We started the file compression from SAM to BAM.
I looked up information about the genome we are using. It is very fragmented and we would like to compare the alignments with another reference genome.
popgenie.org has all the populus reference genomes.
for Populus tremuloides
v1.0 last modified 6/3/15
v1.1 last modified 9/25/16
Also available are
Populus tremula
v1.1 last modified 2/14/19
v2.2 last modified 10/15/19
Populus tremula x Populus tremuloides
v1.0 last modified 6/3/15
Populus trichocarpa
v1.1 last modified 6/7/15
v2.2 last modified 9/20/17
v3.0 last modified 11/25/18
When I download and compare both releases of P. tremuloides genome using cmp, they are exactly the same.

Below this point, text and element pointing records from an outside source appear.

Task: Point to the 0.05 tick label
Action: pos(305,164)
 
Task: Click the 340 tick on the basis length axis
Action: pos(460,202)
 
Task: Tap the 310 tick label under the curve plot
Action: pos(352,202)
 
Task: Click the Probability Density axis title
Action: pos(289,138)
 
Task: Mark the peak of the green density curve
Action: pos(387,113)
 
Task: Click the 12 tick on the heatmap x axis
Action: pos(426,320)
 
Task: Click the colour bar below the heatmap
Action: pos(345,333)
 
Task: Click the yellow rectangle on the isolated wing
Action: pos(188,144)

According to Hamzeh et al. 2004 (Wiley) and Wang et al, 2014 (PlosOne), P. tremula is the closest parent to P. tremuloides.
P. tremula
grep -c "^>" > Potra02_genome.fasta gives 1601 scaffolds
The sum of all scaffold characters is 417012181.
Weird : the file was not zipped. smaller than the other genomes?

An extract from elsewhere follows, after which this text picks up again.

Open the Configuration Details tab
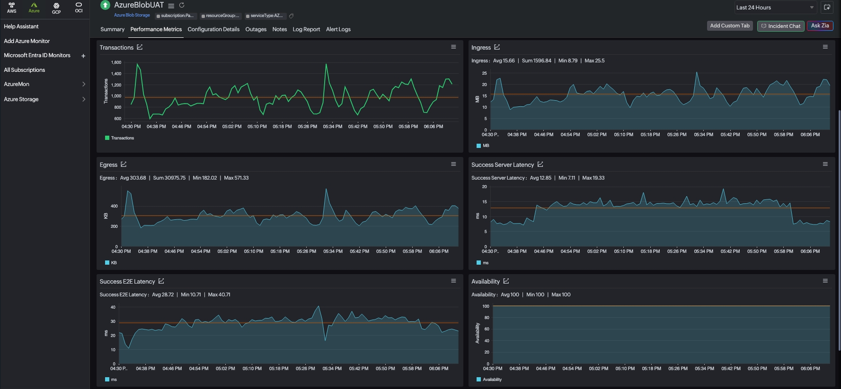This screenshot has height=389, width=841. [213, 29]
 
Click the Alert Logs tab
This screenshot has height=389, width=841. [338, 29]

grep -v "N" -c tremulaSeq gives 7 639 524 characters, potentially base pairs, with 537941 Ns.
What is the average length of the scaffolds?
Do the same thing wih Populus tremuloides genome gives 4 669 075 characters without the "N", with 127374 Ns.
Je ne comprends pas: il y a environ 360 Mbp soit 360 000 000 bp. : ask Zach tomorrow.